Dès que don Pèdre fut en état de monter à cheval, il se mit aussitôt en campagne avec toute son armée forte de cinq mille lances et dix mille hommes de pied. Don Henri, le croyant encore malade sans doute, et ignorant le nombre de ses troupes, s’était affaibli en détachant son frère don Sanche avec un parti contre la ville de Haro ; mais, à l’approche de l’ennemi, il quitta Pancorbo en toute hâte et se replia sur Najera, reprenant la route qu’il avait suivie. Là, il fit mine de résister et se retrancha en dehors de la ville, probablement pour attendre don Sanche en danger d’être coupé. Don Pèdre s’avançait avec lenteur, exerçant de terribles vengeances contre les villes et les châteaux qui avaient accueilli les rebelles. A Miranda, où la populace, excitée par les bannis, avait pillé et massacré les Juifs, il fit arrêter les chefs de l’émeute, et en sa présence même ces misérables furent brûlés vifs ou bouillis dans d’énormes chaudières. Ces effroyables supplices étaient autorisés par d’anciennes lois, mais depuis bien des années on n’en avait fait aucun usage. L’horreur de ces châtimens faisait oublier le crime des coupables[2].

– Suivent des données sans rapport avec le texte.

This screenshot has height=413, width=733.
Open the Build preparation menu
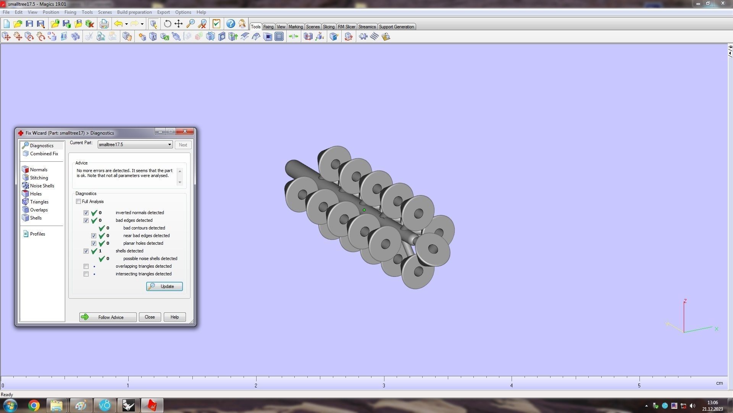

Comme il marchait sur Najera en délibération de combattre, un prêtre, venu de Santo-Domingo de la Calzada, se présenta devant lui, demandant à lui parler en particulier. « Sire, dit-il, monsieur saint Dominique m’est apparu en songe, et m’ordonne de vous avertir que si vous ne vous amendez, don Henri, votre frère, vous tuera de sa main[3]. »

  1. Ayala, p. 302.
  2. Ayala, p. 303. Abreviada. Cfr. note 4 de M. Llaguno. — On peut demander comment, au milieu d’une expédition, don Pèdre trouvait des vases assez grands pour bouillir des hommes ? — Dans toute la Castille on se sert de jarres énormes pour garder le vin, l’huile ou le blé, quelquefois l’eau. Non-seulement un homme, mais plusieurs, pourraient entrer dans une de ces jarres. Leur forme est tout antique. On sait que le tonneau de Diogène était un vase de terre.
  3. Suivant la tradition populaire, cette prédiction fut adressée au roi par le spectre d’un prêtre qu’il avait tué de sa main. Le fantôme ajouta, suivant le style ordinaire des fantômes qui affectionnent l’obscurité : Tu seras pierre à Madrid. En effet, la statue de don Pèdre, placée sur son tombeau par sa petite-fille, abbesse du couvent de Saint-Dominique, se voit encore à Madrid. La tradition que je viens de rapporter a été suivie par Moreto dans sa curieuse comédie du Rico Hombre de Alcalà.